### Material supplied
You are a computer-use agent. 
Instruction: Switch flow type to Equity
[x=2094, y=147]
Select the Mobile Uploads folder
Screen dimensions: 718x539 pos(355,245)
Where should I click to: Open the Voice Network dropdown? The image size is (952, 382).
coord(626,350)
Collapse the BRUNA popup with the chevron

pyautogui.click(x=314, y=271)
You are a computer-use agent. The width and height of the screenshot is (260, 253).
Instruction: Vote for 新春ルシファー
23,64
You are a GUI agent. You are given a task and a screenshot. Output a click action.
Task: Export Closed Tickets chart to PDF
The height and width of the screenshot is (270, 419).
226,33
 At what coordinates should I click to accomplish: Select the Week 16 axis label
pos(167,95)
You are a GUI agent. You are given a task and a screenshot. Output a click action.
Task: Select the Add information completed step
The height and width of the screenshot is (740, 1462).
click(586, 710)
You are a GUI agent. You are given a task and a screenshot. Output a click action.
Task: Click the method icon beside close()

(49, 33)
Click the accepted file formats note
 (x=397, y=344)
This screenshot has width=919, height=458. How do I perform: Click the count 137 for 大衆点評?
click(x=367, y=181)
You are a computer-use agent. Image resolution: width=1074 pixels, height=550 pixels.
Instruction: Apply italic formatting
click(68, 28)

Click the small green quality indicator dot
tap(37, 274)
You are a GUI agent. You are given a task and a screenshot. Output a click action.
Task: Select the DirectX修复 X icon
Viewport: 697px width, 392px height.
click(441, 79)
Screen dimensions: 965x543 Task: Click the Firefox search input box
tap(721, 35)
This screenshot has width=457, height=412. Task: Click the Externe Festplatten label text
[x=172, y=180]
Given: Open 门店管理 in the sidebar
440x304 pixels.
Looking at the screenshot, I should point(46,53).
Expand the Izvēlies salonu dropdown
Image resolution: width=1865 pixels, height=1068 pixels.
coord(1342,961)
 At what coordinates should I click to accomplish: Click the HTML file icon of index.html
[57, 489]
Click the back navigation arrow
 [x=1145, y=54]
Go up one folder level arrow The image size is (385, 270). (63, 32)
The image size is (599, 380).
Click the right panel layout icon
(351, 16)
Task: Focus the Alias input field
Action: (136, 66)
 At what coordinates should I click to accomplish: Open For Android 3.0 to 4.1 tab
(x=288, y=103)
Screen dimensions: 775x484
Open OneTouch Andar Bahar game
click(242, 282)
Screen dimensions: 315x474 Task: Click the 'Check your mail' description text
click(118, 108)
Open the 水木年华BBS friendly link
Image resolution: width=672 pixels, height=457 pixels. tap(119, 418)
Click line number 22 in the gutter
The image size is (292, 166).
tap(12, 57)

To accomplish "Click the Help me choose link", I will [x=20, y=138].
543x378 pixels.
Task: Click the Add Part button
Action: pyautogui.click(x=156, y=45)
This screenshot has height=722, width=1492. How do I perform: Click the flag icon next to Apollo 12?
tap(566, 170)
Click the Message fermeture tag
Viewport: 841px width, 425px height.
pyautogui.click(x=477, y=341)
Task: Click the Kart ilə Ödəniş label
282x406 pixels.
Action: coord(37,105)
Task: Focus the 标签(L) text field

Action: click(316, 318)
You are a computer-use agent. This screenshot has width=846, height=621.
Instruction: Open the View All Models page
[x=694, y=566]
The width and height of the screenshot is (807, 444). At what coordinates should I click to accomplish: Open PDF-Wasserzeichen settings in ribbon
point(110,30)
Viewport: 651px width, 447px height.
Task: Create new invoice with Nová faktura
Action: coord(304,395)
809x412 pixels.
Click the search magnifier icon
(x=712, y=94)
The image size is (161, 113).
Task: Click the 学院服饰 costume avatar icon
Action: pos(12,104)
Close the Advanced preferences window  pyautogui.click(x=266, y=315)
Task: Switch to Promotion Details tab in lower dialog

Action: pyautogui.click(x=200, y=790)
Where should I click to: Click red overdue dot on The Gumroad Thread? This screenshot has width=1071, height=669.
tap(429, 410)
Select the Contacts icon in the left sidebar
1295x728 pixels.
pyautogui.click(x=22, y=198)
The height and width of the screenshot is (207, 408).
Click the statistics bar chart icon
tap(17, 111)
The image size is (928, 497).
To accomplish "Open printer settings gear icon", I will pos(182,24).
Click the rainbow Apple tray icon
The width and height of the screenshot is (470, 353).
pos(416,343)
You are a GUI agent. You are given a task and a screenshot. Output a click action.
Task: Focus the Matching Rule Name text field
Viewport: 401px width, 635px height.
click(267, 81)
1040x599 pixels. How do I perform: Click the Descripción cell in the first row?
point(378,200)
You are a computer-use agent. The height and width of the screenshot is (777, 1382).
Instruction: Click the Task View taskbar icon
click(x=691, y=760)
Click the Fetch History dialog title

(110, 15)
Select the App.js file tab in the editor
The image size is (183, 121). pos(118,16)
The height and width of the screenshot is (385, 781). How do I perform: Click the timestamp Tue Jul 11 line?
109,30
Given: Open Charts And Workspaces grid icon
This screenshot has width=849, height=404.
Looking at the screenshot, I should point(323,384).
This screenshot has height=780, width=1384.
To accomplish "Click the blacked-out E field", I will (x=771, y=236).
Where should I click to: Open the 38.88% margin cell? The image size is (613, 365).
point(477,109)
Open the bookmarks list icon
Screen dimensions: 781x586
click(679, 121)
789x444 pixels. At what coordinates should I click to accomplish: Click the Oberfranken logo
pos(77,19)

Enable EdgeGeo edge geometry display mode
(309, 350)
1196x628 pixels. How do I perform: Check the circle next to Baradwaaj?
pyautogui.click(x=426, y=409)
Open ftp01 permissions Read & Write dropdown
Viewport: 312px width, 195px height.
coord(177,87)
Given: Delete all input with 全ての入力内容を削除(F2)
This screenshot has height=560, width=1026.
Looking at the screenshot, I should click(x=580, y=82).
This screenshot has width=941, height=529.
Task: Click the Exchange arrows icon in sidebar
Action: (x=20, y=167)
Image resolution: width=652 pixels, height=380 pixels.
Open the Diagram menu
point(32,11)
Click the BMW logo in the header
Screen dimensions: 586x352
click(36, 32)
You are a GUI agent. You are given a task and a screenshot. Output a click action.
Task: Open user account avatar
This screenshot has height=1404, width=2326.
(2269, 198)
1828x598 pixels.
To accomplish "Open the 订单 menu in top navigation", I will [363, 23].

### Do this
Copy out the material word for word, from the line holding "This screenshot has height=780, width=1384." through the line holding "coord(177,87)", both included.

### Exercise result
This screenshot has height=780, width=1384.
To accomplish "Click the blacked-out E field", I will (x=771, y=236).
Where should I click to: Open the 38.88% margin cell? The image size is (613, 365).
point(477,109)
Open the bookmarks list icon
Screen dimensions: 781x586
click(679, 121)
789x444 pixels. At what coordinates should I click to accomplish: Click the Oberfranken logo
pos(77,19)

Enable EdgeGeo edge geometry display mode
(309, 350)
1196x628 pixels. How do I perform: Check the circle next to Baradwaaj?
pyautogui.click(x=426, y=409)
Open ftp01 permissions Read & Write dropdown
Viewport: 312px width, 195px height.
coord(177,87)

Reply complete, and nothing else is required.